Le Sezioni Unite di questa Corte hanno, del resto, fortemente stigmatizzato le motivazioni delle sentenze caratterizzate da «elefantiasi» o «macroscopicamente sovrabbondanti», rilevando che «tale stile ostacola la comprensione del senso della decisione, tradisce la funzione euristica della motivazione, disattende precise indicazioni di plurime norme processuali» (Sez. U, n. 40516 del 23/6/2016, Del Vecchio, in motivazione).
Secondo le Sezioni Unite, il «virtuoso paradigma della chiarezza e concisione» impone, infatti, di discutere «ove occorra anche diffusamente, solo i fatti rilevanti e le questioni problematiche, liberando la motivazione dalla congerie di dettagli insignificanti che spesso vi compaiono senza alcuna necessità».
L’estensore descrive in tal modo una sequenza rovinosa di errori: l’accertamento processuale è stato indebitamente dilatato ben al di là dei limiti posti dal manifesto accusatorio; si è di conseguenza raccolta una mole esorbitante di dati per lo più irrilevanti rispetto alle contestazioni in campo; la motivazione di entrambe le sentenze di merito è stata inquinata dalla massa di “rumore” acquisita senza che ne fosse necessità; il risultato finale è un discorso giustificativo affetto da elefantiasi e quindi privo della chiarezza e della concisione in assenza delle quali la motivazione diventa inservibile al suo scopo.
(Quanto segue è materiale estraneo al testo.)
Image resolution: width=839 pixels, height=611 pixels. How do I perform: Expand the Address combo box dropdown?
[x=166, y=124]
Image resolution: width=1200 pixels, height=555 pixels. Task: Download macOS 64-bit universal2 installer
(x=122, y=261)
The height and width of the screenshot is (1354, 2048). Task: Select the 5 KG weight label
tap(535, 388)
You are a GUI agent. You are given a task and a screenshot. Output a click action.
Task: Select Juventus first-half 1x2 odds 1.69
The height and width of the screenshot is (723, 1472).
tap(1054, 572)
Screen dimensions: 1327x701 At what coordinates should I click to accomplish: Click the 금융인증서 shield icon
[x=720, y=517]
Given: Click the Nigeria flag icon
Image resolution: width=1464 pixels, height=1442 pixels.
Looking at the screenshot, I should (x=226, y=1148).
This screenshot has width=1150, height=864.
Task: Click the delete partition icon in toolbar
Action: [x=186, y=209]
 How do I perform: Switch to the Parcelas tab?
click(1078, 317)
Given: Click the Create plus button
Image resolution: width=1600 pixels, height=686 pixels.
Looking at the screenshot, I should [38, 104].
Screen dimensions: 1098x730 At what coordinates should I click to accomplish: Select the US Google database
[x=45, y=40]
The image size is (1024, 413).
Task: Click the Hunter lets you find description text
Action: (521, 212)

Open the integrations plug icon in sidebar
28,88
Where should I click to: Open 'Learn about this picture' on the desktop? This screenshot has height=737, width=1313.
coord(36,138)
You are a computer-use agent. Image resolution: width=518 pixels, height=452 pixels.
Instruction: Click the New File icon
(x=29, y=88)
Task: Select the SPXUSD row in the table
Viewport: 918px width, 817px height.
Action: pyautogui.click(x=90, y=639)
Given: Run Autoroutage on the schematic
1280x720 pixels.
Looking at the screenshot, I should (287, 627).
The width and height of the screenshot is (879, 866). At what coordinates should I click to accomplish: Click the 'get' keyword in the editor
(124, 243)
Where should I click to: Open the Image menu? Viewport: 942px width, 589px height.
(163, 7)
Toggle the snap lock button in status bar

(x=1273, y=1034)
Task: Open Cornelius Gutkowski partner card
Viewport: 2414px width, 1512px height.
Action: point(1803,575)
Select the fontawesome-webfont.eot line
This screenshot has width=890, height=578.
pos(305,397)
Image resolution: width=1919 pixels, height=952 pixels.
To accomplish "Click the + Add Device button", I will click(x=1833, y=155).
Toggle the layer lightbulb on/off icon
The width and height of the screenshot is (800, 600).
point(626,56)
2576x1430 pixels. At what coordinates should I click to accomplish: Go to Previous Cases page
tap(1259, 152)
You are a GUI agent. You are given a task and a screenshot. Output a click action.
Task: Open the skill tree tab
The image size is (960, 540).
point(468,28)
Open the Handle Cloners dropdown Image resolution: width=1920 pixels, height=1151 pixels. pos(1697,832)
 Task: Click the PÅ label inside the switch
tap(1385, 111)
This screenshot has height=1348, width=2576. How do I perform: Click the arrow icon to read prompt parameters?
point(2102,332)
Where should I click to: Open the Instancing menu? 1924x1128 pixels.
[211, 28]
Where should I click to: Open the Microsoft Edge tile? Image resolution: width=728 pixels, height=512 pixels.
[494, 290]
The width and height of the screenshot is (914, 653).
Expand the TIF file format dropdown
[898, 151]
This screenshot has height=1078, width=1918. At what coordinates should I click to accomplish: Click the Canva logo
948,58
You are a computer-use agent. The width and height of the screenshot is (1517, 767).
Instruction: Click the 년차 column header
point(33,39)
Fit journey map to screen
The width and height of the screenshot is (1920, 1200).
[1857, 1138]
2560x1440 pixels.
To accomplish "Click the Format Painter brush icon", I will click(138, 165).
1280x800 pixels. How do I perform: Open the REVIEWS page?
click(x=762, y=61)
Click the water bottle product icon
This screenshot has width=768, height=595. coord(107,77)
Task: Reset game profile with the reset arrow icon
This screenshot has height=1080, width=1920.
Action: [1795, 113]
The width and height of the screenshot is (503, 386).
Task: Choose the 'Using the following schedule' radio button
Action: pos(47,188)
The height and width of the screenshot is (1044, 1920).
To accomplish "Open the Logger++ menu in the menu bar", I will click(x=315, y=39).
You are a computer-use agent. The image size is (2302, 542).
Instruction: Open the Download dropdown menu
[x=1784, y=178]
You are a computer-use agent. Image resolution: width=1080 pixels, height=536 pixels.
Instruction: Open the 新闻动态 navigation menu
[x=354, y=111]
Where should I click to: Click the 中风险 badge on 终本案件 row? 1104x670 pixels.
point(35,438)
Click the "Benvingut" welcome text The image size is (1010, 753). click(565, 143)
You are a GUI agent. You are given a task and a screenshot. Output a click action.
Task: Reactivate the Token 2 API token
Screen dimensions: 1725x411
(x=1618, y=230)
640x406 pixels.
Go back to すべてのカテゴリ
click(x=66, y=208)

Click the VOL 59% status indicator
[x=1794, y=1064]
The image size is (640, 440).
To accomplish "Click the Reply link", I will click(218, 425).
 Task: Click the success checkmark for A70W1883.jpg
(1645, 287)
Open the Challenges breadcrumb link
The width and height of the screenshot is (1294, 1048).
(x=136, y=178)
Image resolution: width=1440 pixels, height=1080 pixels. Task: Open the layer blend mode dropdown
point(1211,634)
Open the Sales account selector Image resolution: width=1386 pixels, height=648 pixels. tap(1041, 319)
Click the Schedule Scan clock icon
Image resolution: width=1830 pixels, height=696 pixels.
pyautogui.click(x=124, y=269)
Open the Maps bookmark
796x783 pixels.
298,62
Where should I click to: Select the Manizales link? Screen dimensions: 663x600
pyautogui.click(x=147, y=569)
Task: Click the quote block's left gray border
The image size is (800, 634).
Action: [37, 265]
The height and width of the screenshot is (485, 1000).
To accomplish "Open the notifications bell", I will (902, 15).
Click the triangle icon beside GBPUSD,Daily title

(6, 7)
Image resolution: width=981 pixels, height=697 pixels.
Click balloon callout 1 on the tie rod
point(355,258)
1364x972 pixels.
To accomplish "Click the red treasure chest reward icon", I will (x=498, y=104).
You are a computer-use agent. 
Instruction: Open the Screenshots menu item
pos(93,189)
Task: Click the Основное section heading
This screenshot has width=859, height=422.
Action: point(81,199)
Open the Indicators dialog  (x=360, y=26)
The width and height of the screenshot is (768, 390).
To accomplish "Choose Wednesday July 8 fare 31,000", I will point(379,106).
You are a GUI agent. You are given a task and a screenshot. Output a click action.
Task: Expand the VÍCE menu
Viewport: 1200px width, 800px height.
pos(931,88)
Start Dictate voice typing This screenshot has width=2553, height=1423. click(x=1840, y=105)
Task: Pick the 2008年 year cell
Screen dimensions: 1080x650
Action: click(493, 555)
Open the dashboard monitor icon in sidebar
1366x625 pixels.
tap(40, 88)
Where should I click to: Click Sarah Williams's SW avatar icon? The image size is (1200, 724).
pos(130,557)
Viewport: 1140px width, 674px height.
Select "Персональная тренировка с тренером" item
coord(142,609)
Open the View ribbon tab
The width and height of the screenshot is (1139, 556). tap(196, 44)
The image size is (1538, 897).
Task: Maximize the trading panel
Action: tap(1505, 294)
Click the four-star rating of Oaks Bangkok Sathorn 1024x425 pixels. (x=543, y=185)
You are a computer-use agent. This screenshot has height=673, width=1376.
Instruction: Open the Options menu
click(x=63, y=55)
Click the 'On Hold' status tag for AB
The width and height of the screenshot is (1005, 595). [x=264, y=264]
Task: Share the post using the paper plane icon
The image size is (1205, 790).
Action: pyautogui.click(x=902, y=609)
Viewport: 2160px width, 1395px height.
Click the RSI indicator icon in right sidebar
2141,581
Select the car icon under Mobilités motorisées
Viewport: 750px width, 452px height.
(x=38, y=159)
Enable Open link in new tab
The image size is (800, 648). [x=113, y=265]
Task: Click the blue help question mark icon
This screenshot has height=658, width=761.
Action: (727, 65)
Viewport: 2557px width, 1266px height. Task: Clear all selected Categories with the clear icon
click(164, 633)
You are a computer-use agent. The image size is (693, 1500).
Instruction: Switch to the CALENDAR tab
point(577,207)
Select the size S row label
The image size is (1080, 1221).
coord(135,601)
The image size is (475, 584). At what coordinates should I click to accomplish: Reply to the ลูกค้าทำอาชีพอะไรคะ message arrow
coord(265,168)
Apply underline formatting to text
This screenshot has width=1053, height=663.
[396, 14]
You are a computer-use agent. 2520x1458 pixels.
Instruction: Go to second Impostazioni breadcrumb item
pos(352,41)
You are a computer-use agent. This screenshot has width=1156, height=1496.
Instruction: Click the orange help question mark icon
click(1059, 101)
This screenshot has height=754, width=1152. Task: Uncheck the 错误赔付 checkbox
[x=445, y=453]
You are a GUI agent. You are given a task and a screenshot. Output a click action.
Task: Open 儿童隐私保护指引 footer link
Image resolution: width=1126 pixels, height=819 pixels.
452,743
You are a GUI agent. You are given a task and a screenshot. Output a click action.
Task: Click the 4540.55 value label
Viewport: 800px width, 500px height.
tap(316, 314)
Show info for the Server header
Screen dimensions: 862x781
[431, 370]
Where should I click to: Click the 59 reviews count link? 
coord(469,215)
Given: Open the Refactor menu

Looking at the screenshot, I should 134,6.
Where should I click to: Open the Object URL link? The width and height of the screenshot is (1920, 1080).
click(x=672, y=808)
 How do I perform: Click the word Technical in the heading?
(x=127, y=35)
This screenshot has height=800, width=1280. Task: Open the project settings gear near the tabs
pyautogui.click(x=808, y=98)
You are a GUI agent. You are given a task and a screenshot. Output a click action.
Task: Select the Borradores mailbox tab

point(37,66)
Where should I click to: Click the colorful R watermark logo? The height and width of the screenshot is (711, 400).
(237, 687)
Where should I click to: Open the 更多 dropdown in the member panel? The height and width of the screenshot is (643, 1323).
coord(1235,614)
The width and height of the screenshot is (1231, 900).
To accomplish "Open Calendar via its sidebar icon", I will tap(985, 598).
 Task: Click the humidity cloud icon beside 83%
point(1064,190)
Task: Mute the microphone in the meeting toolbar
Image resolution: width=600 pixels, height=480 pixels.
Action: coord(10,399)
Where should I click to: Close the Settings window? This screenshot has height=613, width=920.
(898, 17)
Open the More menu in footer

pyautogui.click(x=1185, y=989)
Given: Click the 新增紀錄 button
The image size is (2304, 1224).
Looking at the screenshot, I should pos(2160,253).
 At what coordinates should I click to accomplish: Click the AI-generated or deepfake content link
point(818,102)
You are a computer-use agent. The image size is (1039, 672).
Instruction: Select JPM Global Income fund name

L’estensore non ne ha fatto cenno, non avendone bisogno e non essendo suo compito, ma è comunque opportuno sottolineare un’ulteriore e altrettanto dannosa conseguenza di questi gravi scostamenti dalla fisiologia procedimentale: il decreto di rinvio a giudizio che ha dato il via al processo di cui si parla fu emesso il 7 marzo 2013; ci sono voluti dunque più di dieci anni per arrivare ad una sentenza definitiva e varie ipotesi di reato sono andate incontro alla prescrizione; la bulimia giudiziaria porta anche a questo.
Considerazioni finali
L’affaire “trattativa Stato-mafia” ha avuto finalmente il suo epilogo.
Quello giudiziario – si intende – poiché è facile prevedere che il dibattito continuerà negli ambiti sociali, accademici e storici.
La sentenza della Suprema Corte racconta la verità processuale ed è una verità che sconfessa nel profondo la tesi d’accusa e le decisioni interlocutorie che l’hanno provvisoriamente avallata.
Non solo quella tesi viene respinta ma anche il modo in cui i primi giudici e, in certa misura anche i loro colleghi d’appello, si sono accostati al processo, sia nella sua istruzione che nella fase valutativa.
Si crede di non sbagliare dunque se si afferma che la Cassazione ha rigettato non solo un risultato giudiziario ma la visione che lo ha propiziato, nei termini e per le ragioni prima precisati.
È una decisione pienamente condivisibile, lo sì è già detto, resta adesso da vedere in che misura riuscirà ad ispirare un nuovo clima in cui non ci sia più spazio per teoremi e accanimenti accusatori così confliggenti con il senso e le regole della giustizia penale.